**DATA SHOWN:**
********************

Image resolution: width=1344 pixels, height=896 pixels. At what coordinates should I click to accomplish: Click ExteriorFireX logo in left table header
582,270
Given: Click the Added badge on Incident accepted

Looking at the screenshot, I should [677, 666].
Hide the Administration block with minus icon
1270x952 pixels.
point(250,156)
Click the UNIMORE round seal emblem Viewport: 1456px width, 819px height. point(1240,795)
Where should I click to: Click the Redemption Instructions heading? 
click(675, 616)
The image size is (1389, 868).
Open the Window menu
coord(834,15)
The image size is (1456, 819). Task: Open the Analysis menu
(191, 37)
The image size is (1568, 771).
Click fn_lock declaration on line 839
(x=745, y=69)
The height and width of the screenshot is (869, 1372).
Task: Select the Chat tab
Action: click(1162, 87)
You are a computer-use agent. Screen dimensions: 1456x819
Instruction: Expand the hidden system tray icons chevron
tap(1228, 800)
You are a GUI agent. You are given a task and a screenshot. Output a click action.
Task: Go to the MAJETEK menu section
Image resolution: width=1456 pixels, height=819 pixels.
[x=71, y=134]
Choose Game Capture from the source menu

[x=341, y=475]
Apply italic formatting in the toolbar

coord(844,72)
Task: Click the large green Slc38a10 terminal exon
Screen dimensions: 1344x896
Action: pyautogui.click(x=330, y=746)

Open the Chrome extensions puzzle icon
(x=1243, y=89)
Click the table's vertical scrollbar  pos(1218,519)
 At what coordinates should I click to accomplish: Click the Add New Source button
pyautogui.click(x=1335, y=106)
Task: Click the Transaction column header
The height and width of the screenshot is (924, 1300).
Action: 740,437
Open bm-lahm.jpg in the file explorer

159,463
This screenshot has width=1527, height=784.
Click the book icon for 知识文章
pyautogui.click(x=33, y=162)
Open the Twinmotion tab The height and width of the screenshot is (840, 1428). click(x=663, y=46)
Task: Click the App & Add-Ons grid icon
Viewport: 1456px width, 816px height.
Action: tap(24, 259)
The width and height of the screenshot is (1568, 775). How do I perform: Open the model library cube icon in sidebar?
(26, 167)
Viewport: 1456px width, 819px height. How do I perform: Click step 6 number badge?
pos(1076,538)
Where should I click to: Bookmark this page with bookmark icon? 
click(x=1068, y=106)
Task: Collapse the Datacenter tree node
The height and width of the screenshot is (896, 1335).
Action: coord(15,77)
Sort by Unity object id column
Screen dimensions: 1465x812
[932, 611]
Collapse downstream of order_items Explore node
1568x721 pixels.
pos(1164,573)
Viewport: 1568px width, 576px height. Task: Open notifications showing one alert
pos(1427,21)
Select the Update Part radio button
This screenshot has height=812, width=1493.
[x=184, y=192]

********************

**WORK REQUIRED:** For the records above, tally the lines holding the word "column". Answer with the number only.

**PROBLEM SOLUTION:** 2